Make final plot of the sorted hue, H versus lightness, L, colored by L


In [54]:
# To color by L, it has to be normalized to [0 1]
luniqM_n=(luniqM-min(luniqM))/(max(luniqM)-min(luniqM))

fig = plt.figure(figsize=(16,4))
plt.xticks(np.arange(0, 2.25*np.pi,0.25*np.pi),[0.,   45.,   90.,  135.,  180.,  225.,  270.,  315., 360.]) 
# Hue as 0-360 angle

ax1 = fig.add_subplot(111)

# ax1.scatter(huniq, luniq)
colorline(huniq,luniqM, luniqM_n, linewidth=4,cmap='gray')
ax1.set_xlim(0, 2.25*np.pi)
ax1.set_ylim(-5, 105)
ax1.text(5, 95, 'H vs. L - colored by L', va='top')
plt.show()



In [55]:
# as of Nov 05, 2015 after reinstalling Anaconda, using Colorline gives a future warning:
# https://github.com/dpsanders/matplotlib-examples/issues/1
# rerun above to suppress warning

Run perceptual test checks for monotonicity


In [56]:
# Stackoverflow answer http://stackoverflow.com/a/4985520

def pairwise(seq):
    items = iter(seq)
    last = next(items)
    for item in items:
        yield last, item
        last = item

def strictly_increasing(L):
    return all(x<y for x, y in pairwise(L))

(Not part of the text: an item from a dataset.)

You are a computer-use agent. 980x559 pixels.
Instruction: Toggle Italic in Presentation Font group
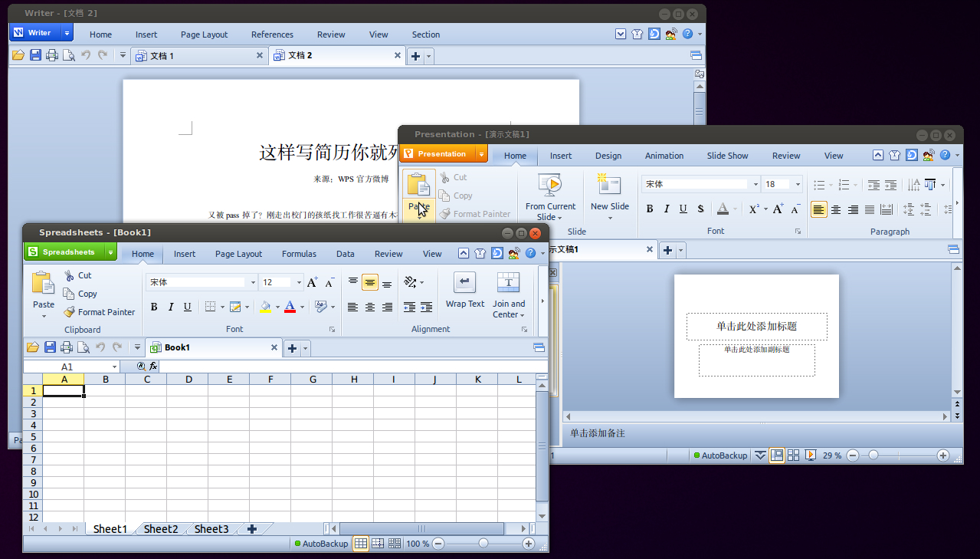point(667,209)

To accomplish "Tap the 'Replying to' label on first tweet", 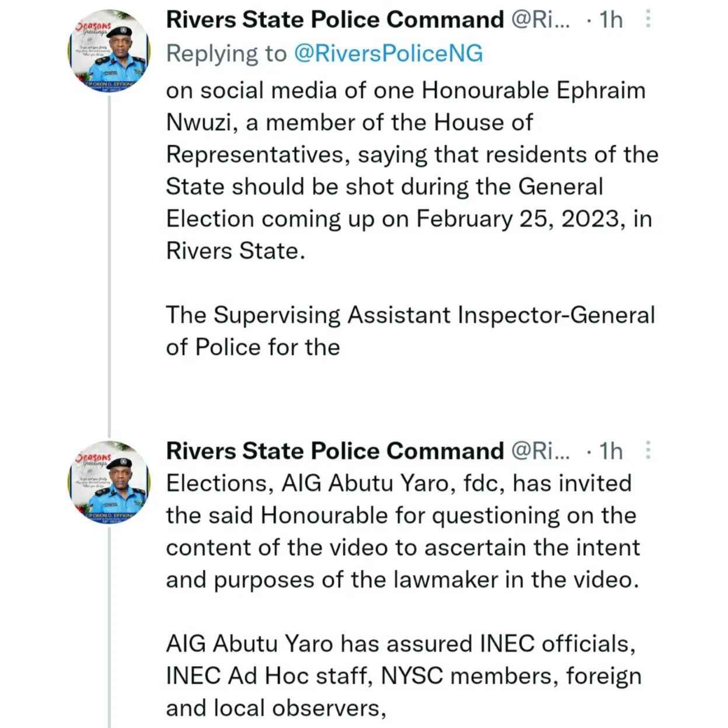I will click(227, 54).
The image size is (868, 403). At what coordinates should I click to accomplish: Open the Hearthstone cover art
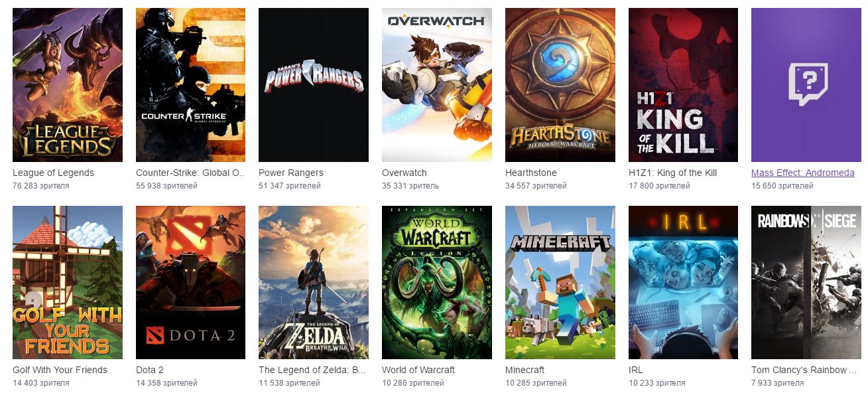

def strictly_decreasing(L):
    return all(x>y for x, y in pairwise(L))

def non_increasing(L):
    return all(x>=y for x, y in pairwise(L))

def non_decreasing(L):
    return all(x<=y for x, y in pairwise(L))

In [58]:
print(strictly_increasing(luniq))
print(non_decreasing(luniq))

print(strictly_decreasing(luniq))
print(non_increasing(luniq))


False
False
False
False

Now we try it on an abstract rainbow image


In [62]:
# Originally from: http://bgfons.com/upload/rainbow_texture1761.jpg. Resized and saved as png
url = 'https://mycarta.files.wordpress.com/2015/11/rainbow_texture17611.png'
r = requests.get(url)
img = np.asarray(Image.open(StringIO(r.content)).convert('RGB'))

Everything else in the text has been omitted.